2) What’s in your handbag?

Ah, the handbag.  Purse, keys, tissues, diary/organiser, lip gloss, mascara, loose coins, hand sanitiser, a nappy and one sock.  This is a good day, as a mother of three small kids there’s often a lot stranger things in there!

3) Tea or coffee?

See number 1!

4) What are you most looking forward to at Christmas?

Having my immediate family in the same room for the first time in 7 years. We all live in different countries and between pregnancy and all sorts of other stuff it is 7 years since all 6 of us have been able to get together. Related to this, I am also looking forward to seeing nieces and nephews I haven’t seen for 2.5 years and to meeting 2 new nieces!

5) If you could choose a wardrobe from any given decade and century what would it be?

I think I’d have to step into “Gone with the Wind”. I always loved the dresses they wore, I wanted to be Scarlett O’Hara when I was too young to realise how messed up she was!

6) What was the last book you read?

Wow, I had to really think about that, its been so long. I love reading books, I just don’t get the time anymore. It was The Help by Kathryn Stockett.

7) Name the first 5 items you see right now if you open your fridge.

Beer, tofu, yoghurts, kimchi, natto.

8) What was your favourite childhood story/book and do you still like it or have you grown out of it?

I loved a lot of books as a kid, I struggle to remember what was my real favourite. A lot of books I read as a kid I re-read as an adult and enjoyed.

9) When socks disappear, where do they go?

Ah, this one I can answer… the aliens use them to fuel their space ships. LOL!!

10) Give us a description of what you see when you look out the window this very moment.

Emmm… its night time and we’ve the shutters closed.  So right now, I can see myself reflected in the glass. A very pretty sight indeed!! 😛

11) What does blogging mean to you?

A RELEASE from the daily grind of being a SAHM to 3 small kids (4, 2 and 1 year old), in a rural area with limited opportunities to meet up with mamatomos and my friends here (Hi C.L.A.M!!), so far away from my first home, family, lifelong friends and my bestie soul mate(http://fionasjapanesecooking.blogspot.jp/) , in a country that challenges me everyday often in ways unimaginable…

Now to my nominations. First, just let me say, I don’t know how any of these blogs have less than 200 followers, because they are all awesome and deserving of more.
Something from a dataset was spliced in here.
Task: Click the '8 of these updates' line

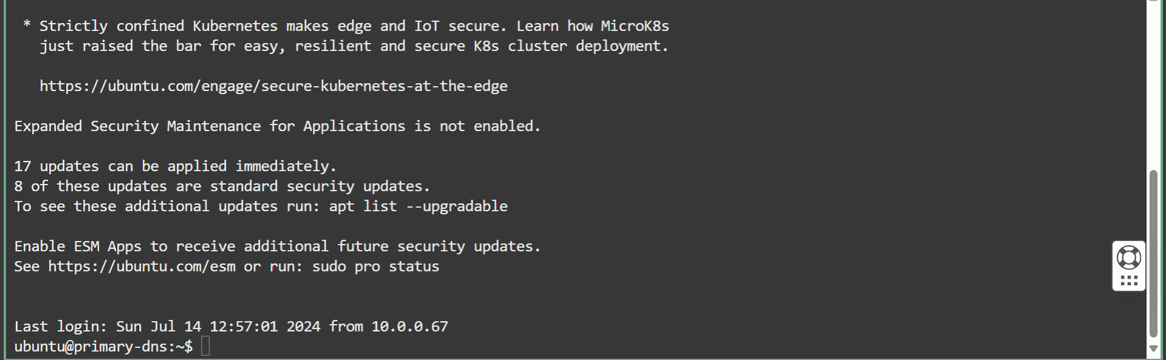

Please check them out. To the nominees; I recommend you take your response to this in three parts as it is quite time consuming doing this in one fell swoop. You could break it into three posts; ① about your nomination and the answers to the questions you were given, ② the questions you want your nominees to answer and ③ your nominations and letting the nominees know about their nominations.

1. http://kajapan.org/ is a truly unique and innovative blog, run by a small team representing a larger group of 300+ foreign women from all over the world all living and raising children in Japan.

2. http://easycraftsforchildren.wordpress.com/ because it really is a practical website of crafts that (my) children can manage and really enjoy.

3. http://ensummerfield84.wordpress.com/page/2/ because this dedicated blogger showcases interesting places and customs in Japan with his awesome astute photos.

4. http://bentoandthegeek.wordpress.com/ because I love her colourful bentos.  {Off to the fridge now to get something to eat after looking at her latest bento!}

5. http://rbbaileyjrblog.wordpress.com/  because he’s a fellow Saitama-jin blogging about parenting and other things of interest.

6. http://recycledreadsaustin.wordpress.com/about/ because they use recycled materials  for crafts and so do I!

Hereafter all these bloggers I am nominating have something in common; they are all written by foreign women raising children here in Japan. I love the honesty. The emotion. The humour. The turmoil. The real life each of these blogs portray.

7. http://elemenopart2.wordpress.com/

8. http://hamakkomommy.wordpress.com/

9. http://chrysanthemummum.wordpress.com/

10. http://beingamominjapan.wordpress.com/

11. http://becomingsherilyn.wordpress.com/page/2/

To these wonderful bloggers, my questions are;

1. What was your favourite age?

2. Who is the last (music) band or performer you saw live?

3. What are you wearing right now?

4. What was your favourite toy as a child?

5. If you could have a super power what would it be!?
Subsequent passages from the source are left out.